Hi, I have gone through some the articles about best practice performance configuration for iSCSI on VNX. All of the articles suggest that we should disable TCP delayed-Ack on the connecting host. I just don't understand why? How does TCP delayed-Ack impact iSCSI performance?
According to those articles, it was due to 200ms delay that SP port needs to wait for the second packet coming in to trigger a immediate Ack. Why are those KB articles assume there would be no second packet coming in and the 200ms delay is a necessary?
could anyone share some lights on this?
Seems the question you mentioned might also happen on ESX hosts, VMware KB: ESX/ESXi hosts might experience read or write performance issues with certain storage arr....
The affected iSCSI arrays in question take a slightly different approach to handling congestion. Instead of implementing either the slow start algorithm or congestion avoidance algorithm, or both, these arrays take the very conservative approach of retransmitting only one lost data segment at a time and waiting for the host's ACK before retransmitting the next one. This process continues until all lost data segments have been recovered.
Coupled with the delayed ACK implemented on the ESXi/ESX host, this approach slows read performance to a halt in a congested network. Consequently, frequent timeouts are reported in the kernel log on hosts that use this type of array. Most notably, the VMFS heartbeat experiences a large volume of timeouts because VMFS uses a short timeout value. This configuration also experiences excessively large maximum read-response times (on the order of several tens of seconds) reported by the guest. This problem is exacerbated when reading data in large block sizes. In this case, the higher bandwidth contributes to network congestion, and each I/O is comprised of many more data segments, requiring longer recovery times.

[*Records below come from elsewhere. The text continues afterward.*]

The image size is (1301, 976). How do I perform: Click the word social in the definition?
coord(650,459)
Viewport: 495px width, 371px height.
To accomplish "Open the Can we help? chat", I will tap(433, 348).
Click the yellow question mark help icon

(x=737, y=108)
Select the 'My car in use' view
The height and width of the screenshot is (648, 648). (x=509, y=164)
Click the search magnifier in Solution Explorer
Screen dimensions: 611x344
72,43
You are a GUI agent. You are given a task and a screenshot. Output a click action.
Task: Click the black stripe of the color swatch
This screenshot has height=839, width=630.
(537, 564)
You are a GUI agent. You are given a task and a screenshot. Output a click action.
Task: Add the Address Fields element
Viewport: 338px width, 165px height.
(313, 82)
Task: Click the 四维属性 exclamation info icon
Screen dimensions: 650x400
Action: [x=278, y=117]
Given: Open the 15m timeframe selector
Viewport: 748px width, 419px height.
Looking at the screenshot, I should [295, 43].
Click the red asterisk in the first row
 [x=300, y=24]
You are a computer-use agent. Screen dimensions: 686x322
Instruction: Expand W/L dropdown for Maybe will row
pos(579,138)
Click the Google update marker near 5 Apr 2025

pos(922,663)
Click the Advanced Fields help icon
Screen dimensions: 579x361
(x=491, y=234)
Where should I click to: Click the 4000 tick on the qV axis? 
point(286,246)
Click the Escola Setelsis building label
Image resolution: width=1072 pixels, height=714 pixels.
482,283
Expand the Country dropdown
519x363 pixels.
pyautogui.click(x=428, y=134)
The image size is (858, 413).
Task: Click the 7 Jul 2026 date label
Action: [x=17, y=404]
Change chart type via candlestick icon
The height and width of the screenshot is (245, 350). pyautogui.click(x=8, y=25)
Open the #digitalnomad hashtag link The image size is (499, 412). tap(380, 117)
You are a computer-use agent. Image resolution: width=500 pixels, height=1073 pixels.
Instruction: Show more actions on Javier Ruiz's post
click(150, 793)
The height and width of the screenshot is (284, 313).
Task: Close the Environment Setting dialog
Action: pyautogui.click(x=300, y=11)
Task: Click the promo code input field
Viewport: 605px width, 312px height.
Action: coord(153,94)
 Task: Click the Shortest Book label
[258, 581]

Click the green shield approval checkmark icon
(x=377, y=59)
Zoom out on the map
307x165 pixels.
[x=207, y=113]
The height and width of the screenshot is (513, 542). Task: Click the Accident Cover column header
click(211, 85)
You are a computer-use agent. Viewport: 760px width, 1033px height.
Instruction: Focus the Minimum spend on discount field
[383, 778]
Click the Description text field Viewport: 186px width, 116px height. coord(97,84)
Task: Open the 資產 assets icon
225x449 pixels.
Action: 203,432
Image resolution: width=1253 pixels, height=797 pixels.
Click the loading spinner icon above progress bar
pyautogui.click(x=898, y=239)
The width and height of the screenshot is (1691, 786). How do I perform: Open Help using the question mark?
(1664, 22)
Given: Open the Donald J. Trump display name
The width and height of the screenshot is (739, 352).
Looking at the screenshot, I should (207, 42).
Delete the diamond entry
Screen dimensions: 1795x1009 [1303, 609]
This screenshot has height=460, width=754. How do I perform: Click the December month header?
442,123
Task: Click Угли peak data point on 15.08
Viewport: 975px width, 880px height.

Until the iSCSI array vendors address this issue on their end, consider designing your IP storage network with enough capacity to account for the peak usage and lower the risk of congestion. If you experience the problem described in this article and are unable to alter your network configuration or find ways to guarantee a congestion-free environment, you can experiment with the following workaround.
This workaround involves disabling delayed ACK on your ESX/ESXi host through a configuration option. By setting this option, you completely disable delayed ACK regardless of whether TCP is attempting congestion recovery and operating normally. This option affects the entire TCP/IP stack and, therefore, all TCP/IP applications are impacted if you implement this change. As a consequence, setting this option might degrade the performance of iSCSI and other applications—for example, NFS and vMotion—as well as contribute to the congestion. Nonetheless, the option allows a speedy recovery from congestion and a reasonable performance during other transactions with the affected iSCSI arrays.
Note: Please contact your storage vendor to confirm if disabling Delayed ACK is a workaround that they recommend for their storage array.
We have had delayed ack turned off on the Windows SQL boxes for quite some time however I never got around to turning if off on the ESX hosts.
Looking at M&R and/or vSphere charts we would see really spikey latency at relatively low iops (100-200 IOPS). After turning it off on 6 ESX hosts I saw an immediate huge difference in how the graphs looked in M&R and vSphere. Much lower latency and much more consistent latency. I did not take measurements from the actual VMs but since the VMHost showed lower latency on those datastores I think it filtered down to the VMs as well.
One note though, every time I run a high IOPS workload I'd get pretty good performance & iops regardless of delayed ack. Seems to be really helpful for the lower IOPS luns or maybe environments that have some Ethernet packet loss.
Thanks for the feedback
Always good to hear from actual customer experience
Also good to hear once in while what works well – on a forum like that you are bound to get much more people posting what doesn’t work ☺
I've attached a M&R report that I sent out to the support team after making the changes. The LUN in question does about 200 IOPS, you can clearly see the change in behavior.